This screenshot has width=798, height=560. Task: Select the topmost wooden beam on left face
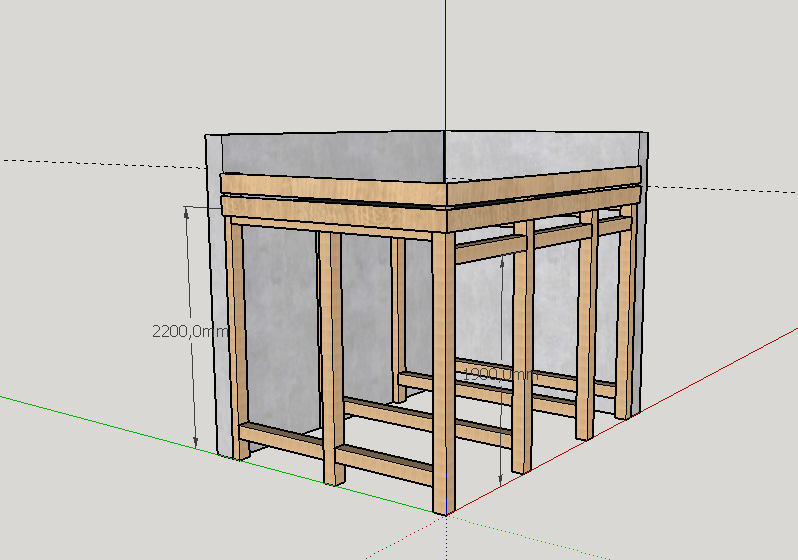[x=333, y=188]
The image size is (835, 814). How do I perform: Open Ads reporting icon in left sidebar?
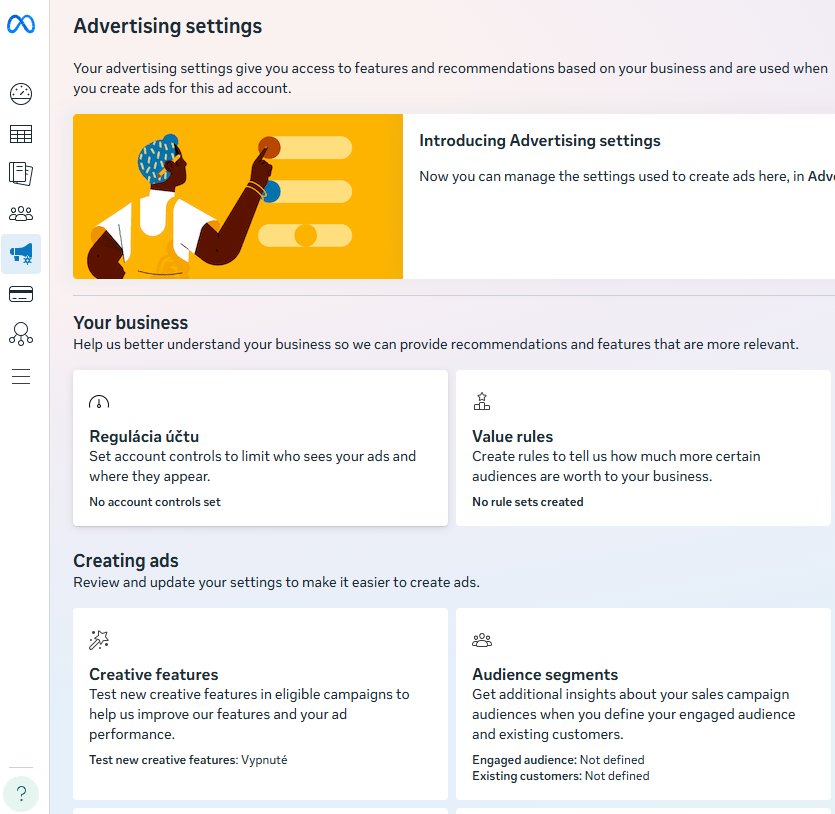coord(21,174)
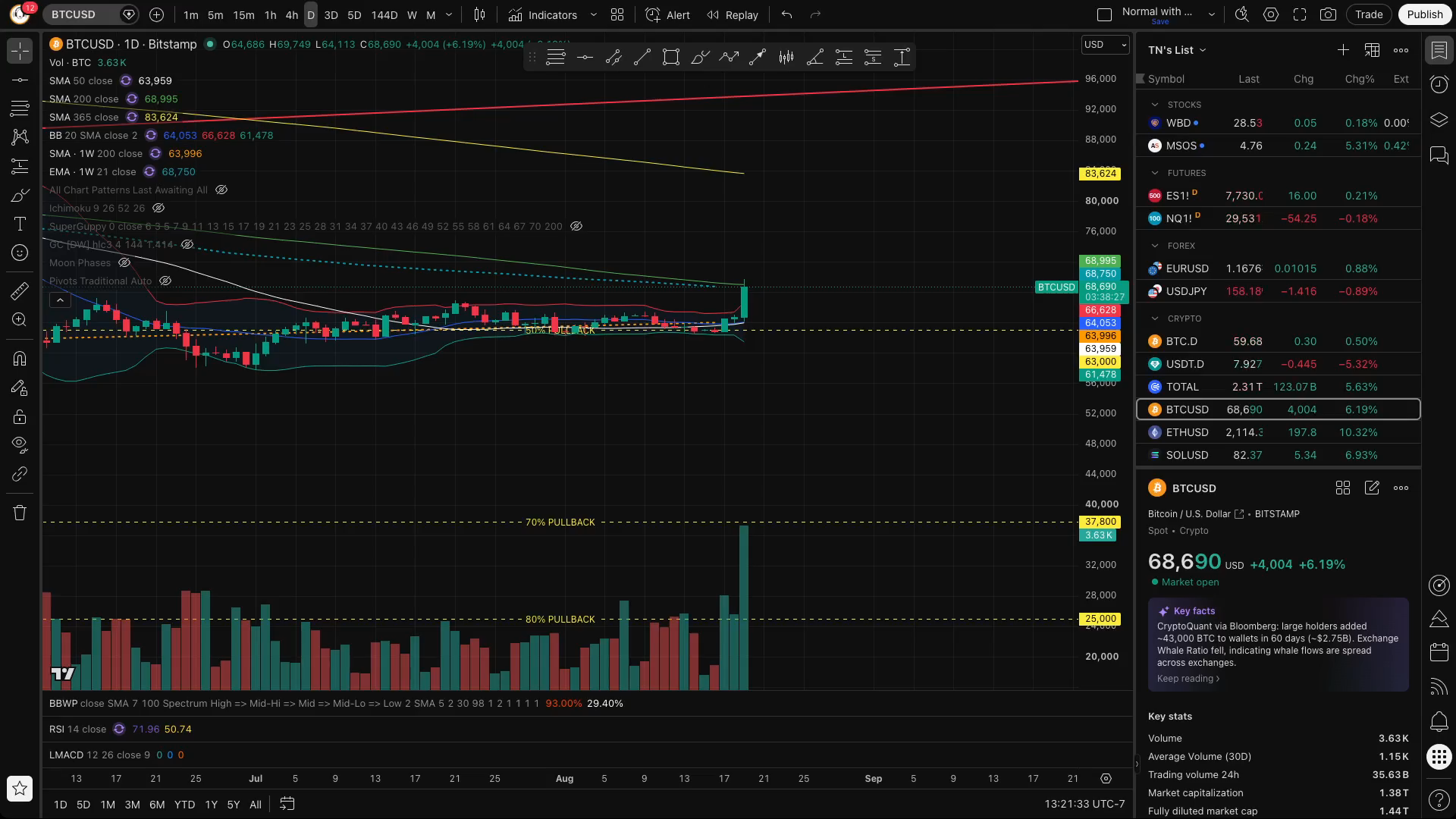The width and height of the screenshot is (1456, 819).
Task: Switch to the 4h timeframe
Action: tap(291, 14)
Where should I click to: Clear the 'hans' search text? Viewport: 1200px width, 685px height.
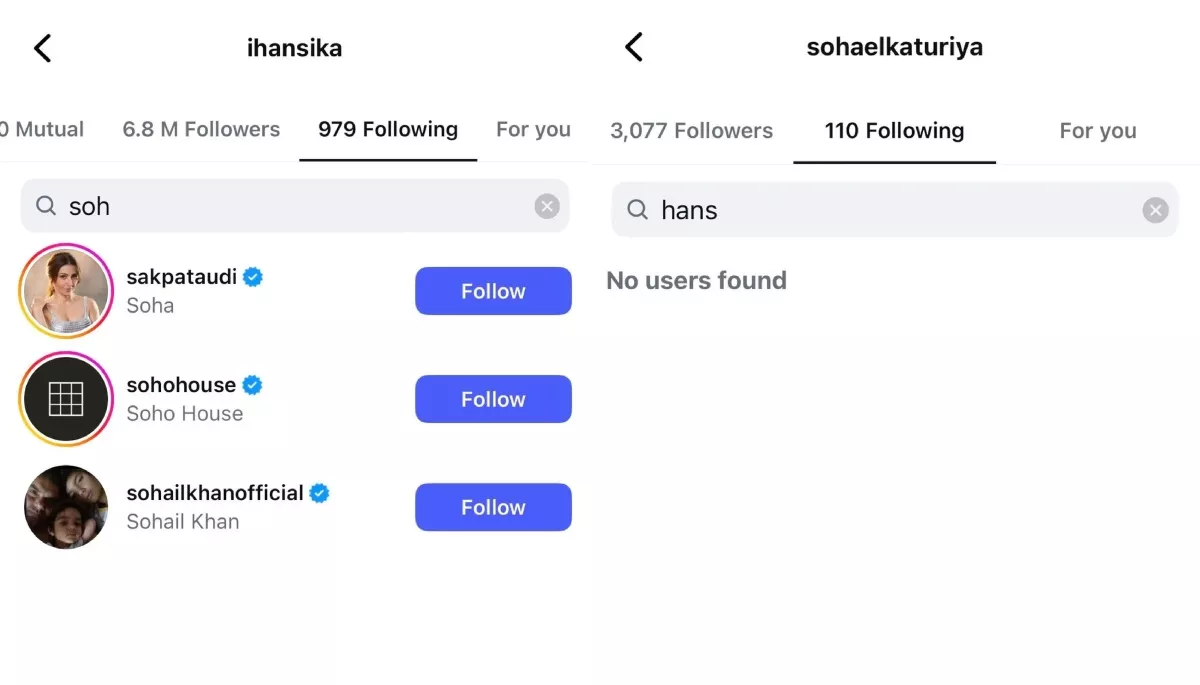point(1155,210)
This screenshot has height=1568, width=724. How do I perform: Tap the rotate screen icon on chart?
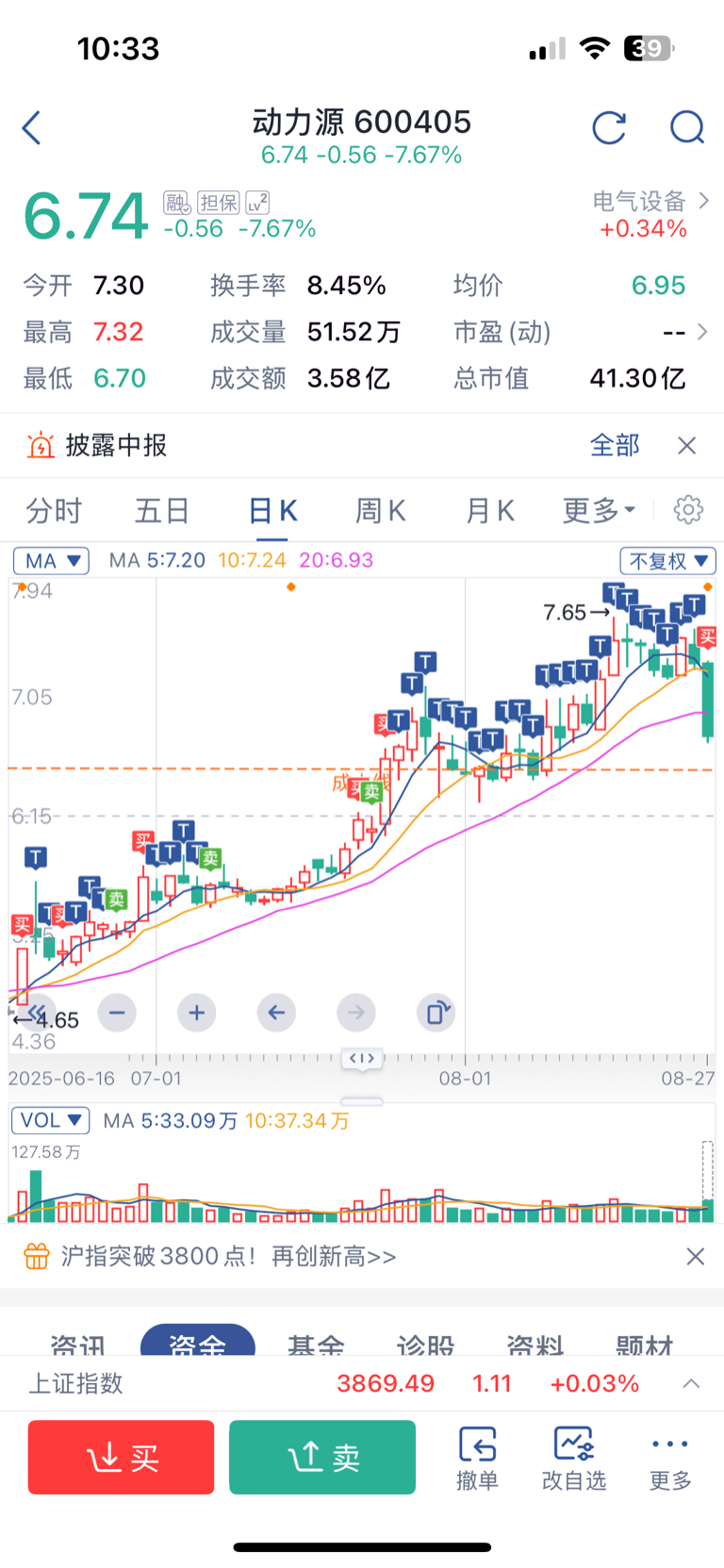(436, 1013)
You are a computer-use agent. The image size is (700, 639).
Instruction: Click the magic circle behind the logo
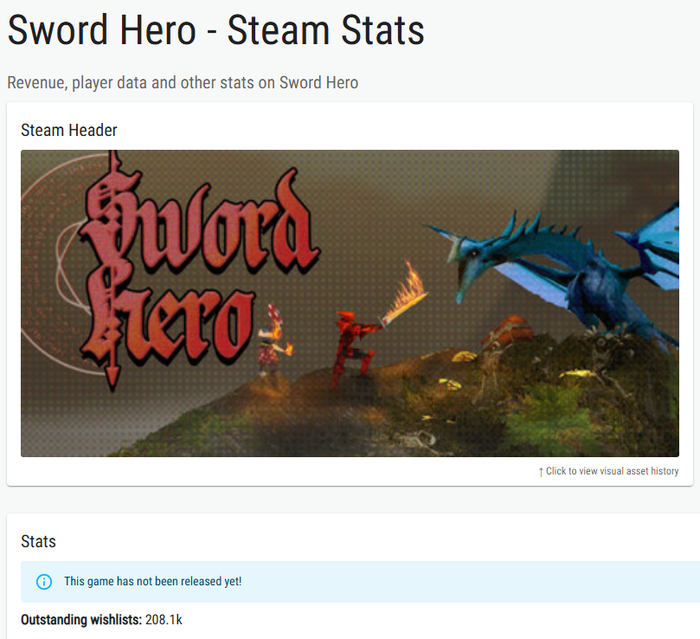(56, 263)
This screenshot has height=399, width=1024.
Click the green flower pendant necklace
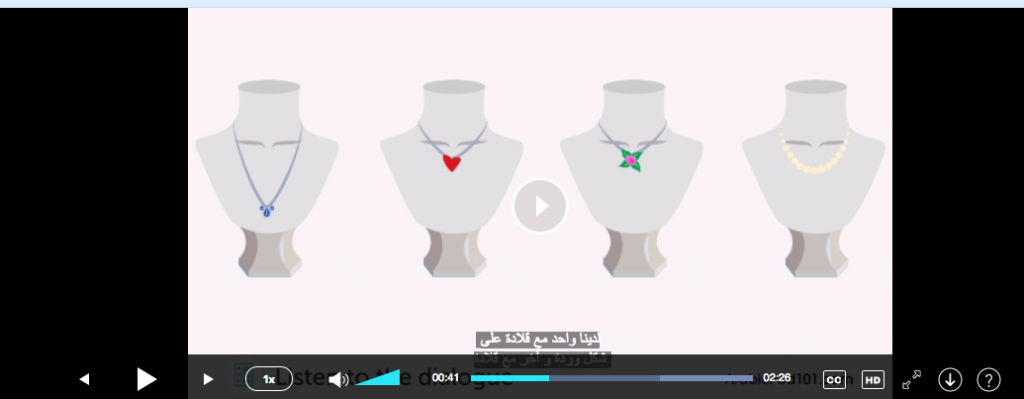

======

## TASK TO COMPLETE
From the line containing "You are a computer-use" down to the end of the data above, reproduce each line exactly; no pictures.

## TASK RESPONSE
You are a computer-use agent. The image size is (700, 639).
Instruction: Click the magic circle behind the logo
(56, 263)
This screenshot has height=399, width=1024.
Click the green flower pendant necklace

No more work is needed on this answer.